Preso no Rio, Michel Temer fica em silêncio no depoimento à PF

O julgamento do pedido de habeas corpus do ex-presidente Michel Temer foi marcado para quarta-feira da semana que vem, no Tribunal Regional Federal da Segunda região. Michel Temer está preso na sede da Polícia Federal no Rio.

É nos fundos da sala da Corregedoria da Polícia Federal, no terceiro andar da superintendência, onde o ex-presidente Michel Temer está preso e passou a noite. A janela teria sido coberta com película escura para evitar que a parte interna seja vista do lado de fora.

Nesta sexta-feira (22), Michel Temer recebeu duas visitas. O ex-ministro da Secretaria de Governo e ex-deputado Carlos Marun foi pela segunda vez. Usou a justificativa de ser advogado. “Como defensor? Não estou cadastrado. Mas o advogado tem a prerrogativa de visitar um preso, salvo se o preso não quiser”, disse Marun.

À tarde, Temer recebeu o ex-advogado dele e amigo Antonio Cláudio Mariz. “Eu fui advogado durante um tempo. Hoje vim mais na qualidade de amigo mesmo. Ele está bem. Está aborrecido, triste. Muito esperançoso e confiante na Justiça”.

Para Manoel Peixinho, consultor da OAB-RJ, Marun e Mariz, apesar de serem advogados, não poderiam visitar o ex-presidente porque não fazem parte da defesa de Michel Temer: “Houve uma quebra da isonomia, uma quebra da igualdade. Em todo o Brasil, presos não podem receber amigos. O ex-presidente pode e, na pior situação, logo após a sua prisão, o que pode colocar em risco todo o processo criminal”.

Horas depois, Carlos Marun voltou à sede da Polícia Federal. Mas, dessa vez, não conseguiu visitar Michel Temer.

Por volta de 9h30, um comboio deixou o batalhão especial da PM, em Niterói, levando o ex-ministro Moreira Franco e o coronel João Batista Lima Filho, o coronel Lima, amigo de Michel Temer. Eles estão entre os dez presos da Operação Descontaminação que foram prestar depoimento.

Mas, segundo informações de fontes da Polícia Federal, só Moreira Franco prestou esclarecimentos. Ele negou que tenha pedido ou pago propina. A defesa de Michel Temer avisou que ele ficaria em silêncio. Pouco antes das 16h, o comboio voltou para o batalhão em Niterói, levando Moreira Franco e o coronel Lima.
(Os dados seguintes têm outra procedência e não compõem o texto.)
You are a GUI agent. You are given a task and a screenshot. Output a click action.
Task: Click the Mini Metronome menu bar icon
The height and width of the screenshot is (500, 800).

A defesa do ex-presidente entrou com pedido de habeas corpus, horas após a prisão. No documento, a defesa argumenta que Michel Temer nunca fez parte de organização criminosa nem praticou outras modalidades de crime, muito menos constitui ameaça à ordem pública, e que a prisão preventiva foi decretada sem que se indicasse nenhum elemento concreto a justificá-la.

O desembargador federal Ivan Athié, relator dos habeas corpus do ex-presidente Michel Temer e de outros cinco investigados presos nesta quinta, decidiu levar o julgamento dos pedidos das defesas para a Primeira Turma especializada do órgão que tem, além dele, outros dois desembargadores. O julgamento ficou marcado para a próxima quarta-feira (27). A decisão pode ser por unanimidade ou por dois votos a um.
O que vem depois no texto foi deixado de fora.